En época de crisis y cambios permanentes abruma el ritmo social incluso a los espíritus más jóvenes y predispuestos. Por inercia balsámica se tiende a la desconexión. Si excep-tuamos por anticipado aceptar el papel de comparsa que el tiempo nos tiene reservado, no queda más opción que recobrar nuevas ingenuidades, el asombro ante un mundo que sigue su curso más allá de que nuestras opiniones puedan o no coincidir con su recorrido.
No todos somos lo suficientemente virtuosos como para evitar demostrarlo. Irrumpe el deseo de seducción permanente, el afán desmedido por gustar más propio de paradigmas especulares que del raciocinio y el contraste con la realidad. La madurez de la contención conlleva complejas dificultades que obvia el torrente de la niñez.
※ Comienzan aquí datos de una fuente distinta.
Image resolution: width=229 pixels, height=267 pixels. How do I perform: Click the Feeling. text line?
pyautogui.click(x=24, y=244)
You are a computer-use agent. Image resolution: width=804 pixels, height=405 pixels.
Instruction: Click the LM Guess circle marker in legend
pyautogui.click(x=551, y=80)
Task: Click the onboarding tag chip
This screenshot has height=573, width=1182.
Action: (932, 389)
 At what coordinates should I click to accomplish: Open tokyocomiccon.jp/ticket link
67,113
Desencantados de todos los cuentos y de las embriagadoras experiencias utópicas, se aprende a asumir las ventajas de lo sencillo, el humor tolerante y el trato irónico con la so-lemnidad como herramientas que la inteligencia provee a fin de abandonar cualquier dogma inmutable. El infantilismo social, el culto a la juventud no serían tanto los síntomas de una sociedad en crisis como los rasgos definitorios de una civilización emancipada.
“El que mucho sabe, mucho pena”, leemos en la Biblia, que traducido al lenguaje poético encuentra una versión en “ojos que no ven, corazón que no siente”. Precisamente Corazón tan blanco es el título de unas de las mejores novelas de Javier Marías, cuya temática queda circunscrita por las posibilidades que abre y cierra un “no saber” fortuito y condicionado por las circunstancias incontrolables de la vida, lo que en otra de sus obras llama negra espalda del tiempo.
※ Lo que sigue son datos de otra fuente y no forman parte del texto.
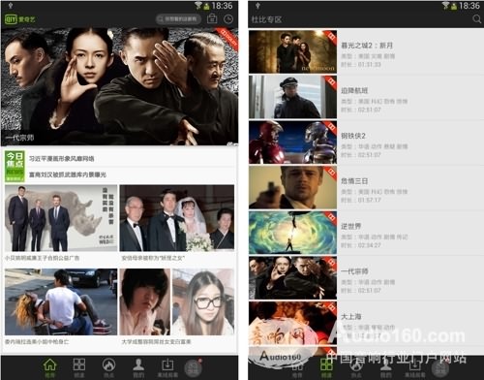Open the wedding photo news thumbnail
Screen dimensions: 484x380
pyautogui.click(x=177, y=218)
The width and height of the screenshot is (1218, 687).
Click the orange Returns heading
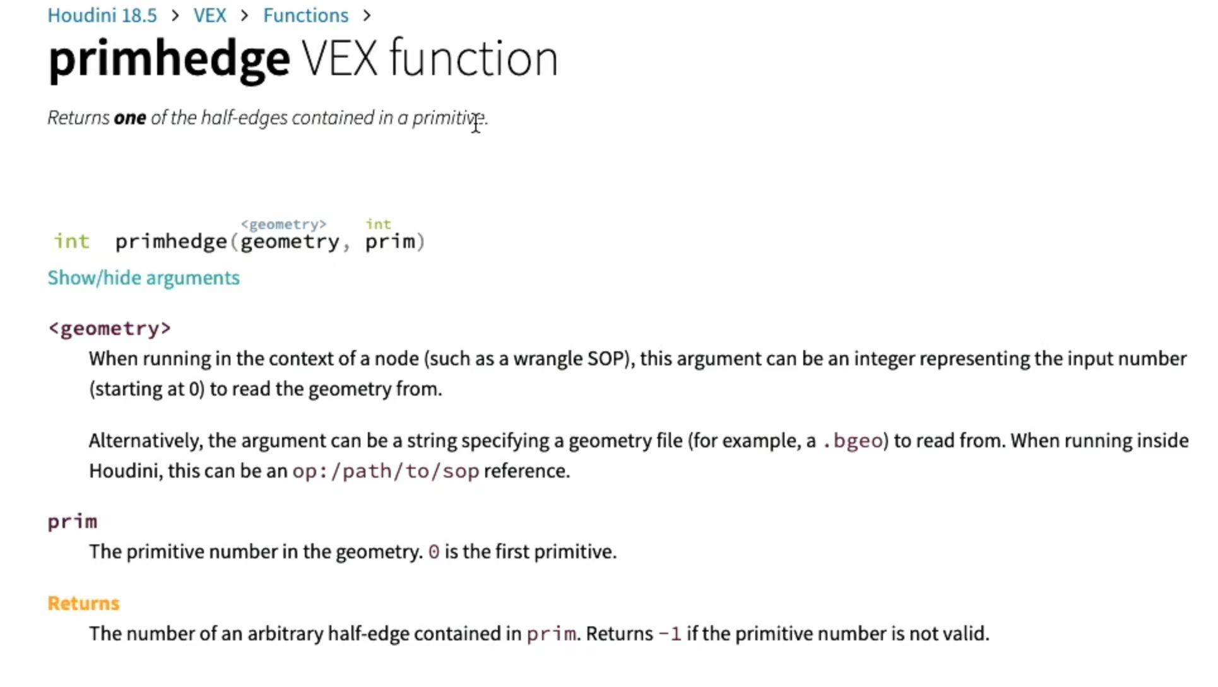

El infantilismo social, el culto a la juventud no serían tanto los síntomas de una sociedad en crisis como los rasgos definitorios de una civilización emancipada
Sin interrupción no se hace nada. Y sin el ingrediente indulgente de la necedad, tampoco. “Acontece tener un padre un hijo feo y sin gracia alguna, y el amor que le tiene le pone una venda en los ojos para que no vea sus faltas, antes las juzga por discreciones y lindezas y las cuenta a sus amigos por agudezas y donaires”. (Del prólogo a la primera parte del Quijote).
Erasmo, maestro de Cervantes, aconsejaba, para bien del mundo, que los sabios imitasen a Timón, el misántropo, y se fueran al desierto donde en soledad pudieran refocilarse con su sabiduría.
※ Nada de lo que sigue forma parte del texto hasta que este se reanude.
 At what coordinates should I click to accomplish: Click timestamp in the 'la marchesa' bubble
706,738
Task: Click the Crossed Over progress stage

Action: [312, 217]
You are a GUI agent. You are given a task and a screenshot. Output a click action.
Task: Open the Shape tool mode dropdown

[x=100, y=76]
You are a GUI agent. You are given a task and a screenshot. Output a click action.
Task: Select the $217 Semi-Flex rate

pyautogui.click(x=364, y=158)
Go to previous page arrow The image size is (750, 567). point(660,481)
No es fácilmente asimilable descubrir las máscaras de la comedia humana, las desnudas dimensiones del teatro. La pedagogía, al igual que la religión o la superstición, nos exime de morir de éxito aplastados de bruces contra la verdad. A nuestra naturaleza le es más accesible la ficción que lo real. Ciertas neuronas, por ejemplo, hacen chiribitas al oír decir que los verdaderos maestros son los alumnos, de los cuales los docentes aprenderíamos a diario. La realidad, sin embargo, es testaruda y no admite ciertas lindezas.
“Cuando estudiaba en el instituto –cuenta en entrevista José Luis Garci– entraba nuestro profesor Alberto Sánchez, que nos hablaba de Cervantes y el Quijote. Él enseñaba y nosotros aprendíamos. Allí no había esa cosa de “somos todos iguales”, qué coño vamos a ser todos iguales si este señor nos está contando unas cosas del Quijote que ni soñábamos” (El País, 7-10-21).
Pocos donaires admite la realidad. Lo cursi, a la larga, termina siendo más dañino que lo grotesco.